Premcar turns 30 in 2026. To celebrate, we’re sharing some of our carmaking knowledge. This time, it’s about the power of car culture.
Carmakers, depending on the cars they make, tend to like car enthusiasts.
Enthusiasts are often willing to spend more to get the special car they love.
And they’ll often spend more again customising it to their tastes.
Take a look inside car culture and its many movements. You’ll see it everywhere.
It’s natural for carmakers to want to tap into car culture and reach these buyers directly, but rarely are they successful.
It’s not because their cars fall short. Far from it in most instances.
The reason is because car culture isn’t made by carmakers.
It’s not even made by their cars, at least not directly.
It’s made by the experiences their cars enable.
More specifically, car culture comes from the symbols, rituals, artefacts and shared memories these experiences give rise to.
They produce stories and cultural mythologies that become attached to the car over time.
There are so many examples.
Take the air-cooled Porsche 911 sports car.
Porsche knew it had a winner when they unveiled it in 1963, but it took decades of racing success and generations of love from enthusiast communities to make it a cultural icon.

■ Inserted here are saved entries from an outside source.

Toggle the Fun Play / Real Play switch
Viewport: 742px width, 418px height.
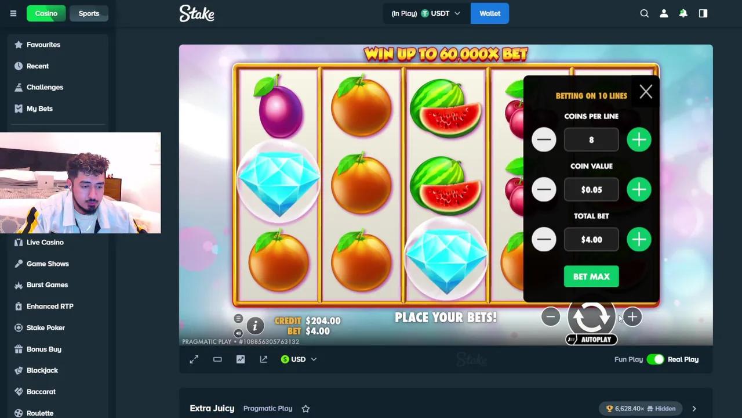click(x=655, y=359)
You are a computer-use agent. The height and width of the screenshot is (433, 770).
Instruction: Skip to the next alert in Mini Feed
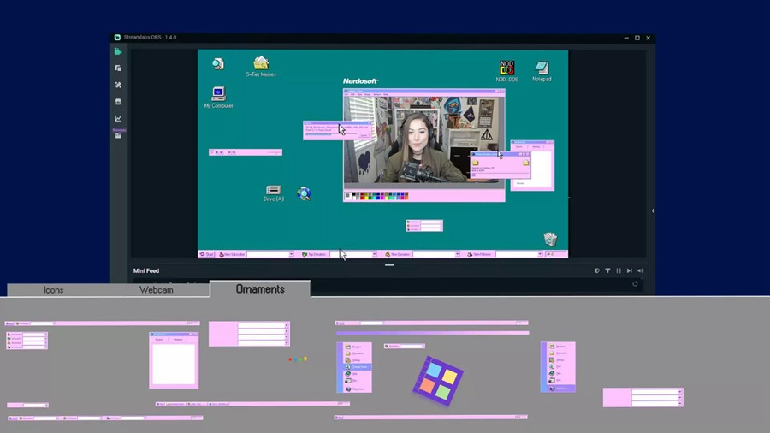point(629,270)
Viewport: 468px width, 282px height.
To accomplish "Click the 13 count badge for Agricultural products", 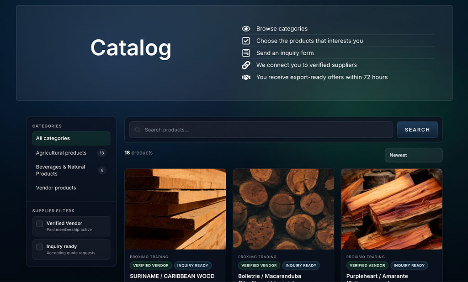I will click(x=102, y=153).
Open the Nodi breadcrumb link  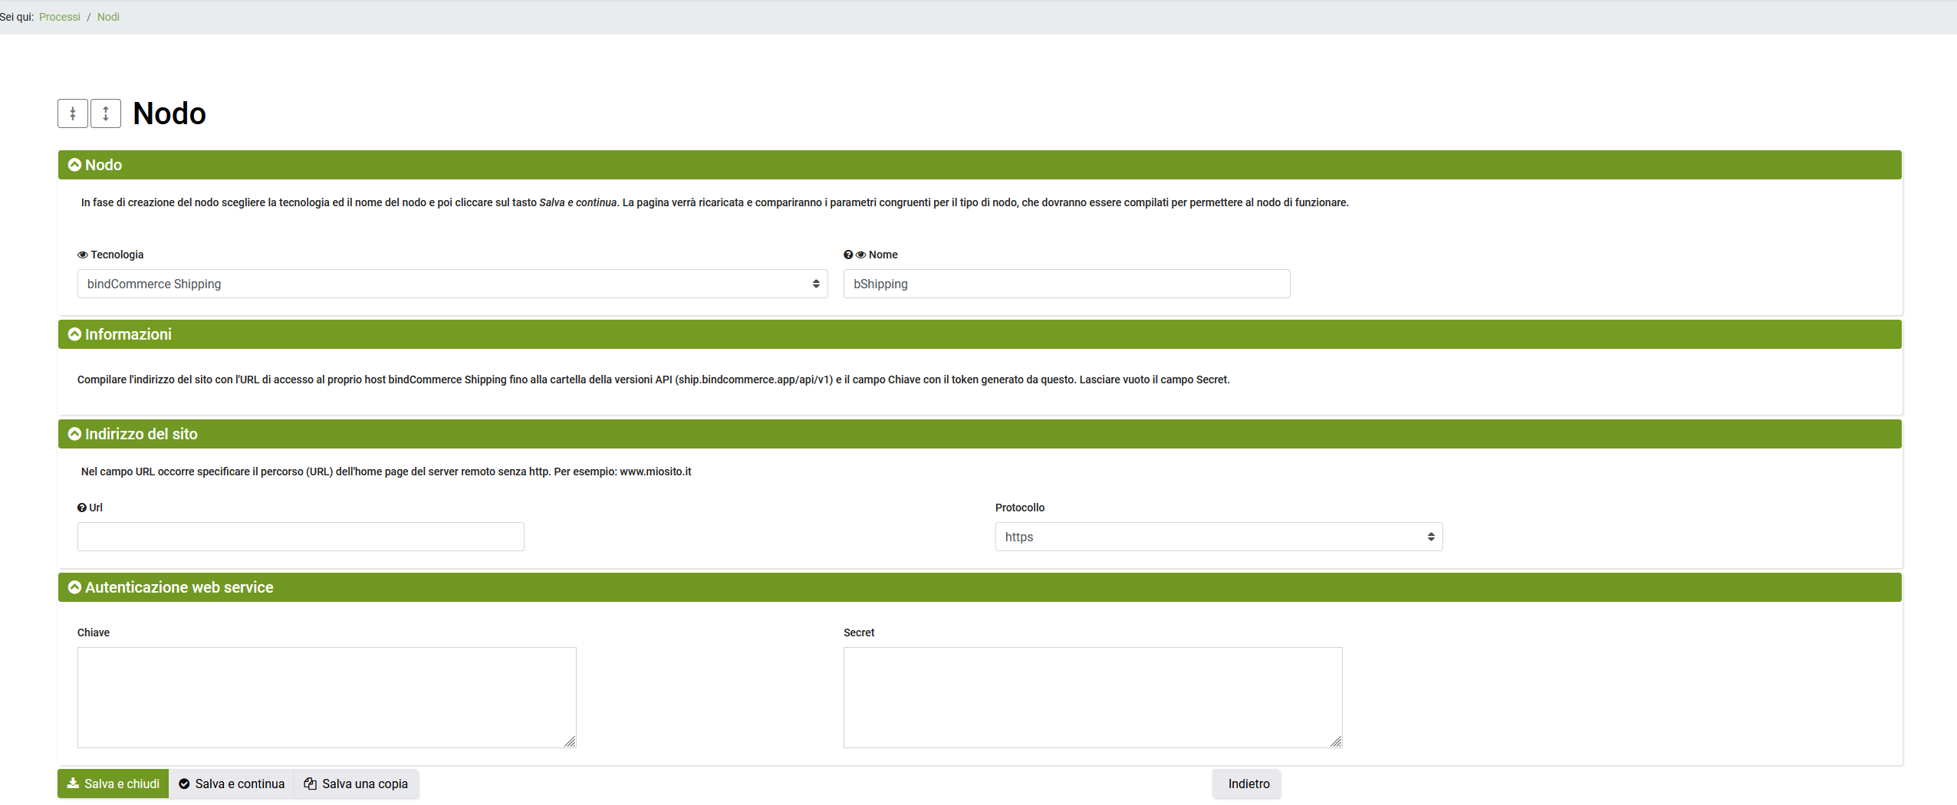108,17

Just type ‘luftgekuhlt’ into Google to see what it’s become.
1960s muscle cars like the Ford Mustang, Chevrolet Camaro and Dodge Charger have followed similar paths.
They all became happily enmeshed in everything from motorsport to customising, and movements like surf culture, rock and roll music, and even Hollywood.
Off-roaders like the original Land Rover came to symbolise everything from British farming life to Australia’s Snowy-Hydro Electric Scheme.
For me, a personal favourite is the Nissan Skyline GT-R, the car Australia christened ‘Godzilla’.
Jim and I are heading to this weekend’s Australian GT-R Festival to celebrate the culture it’s created.
The message for carmakers is clear:
Over time, devotees help give car brands and model nameplates a magnetic glow.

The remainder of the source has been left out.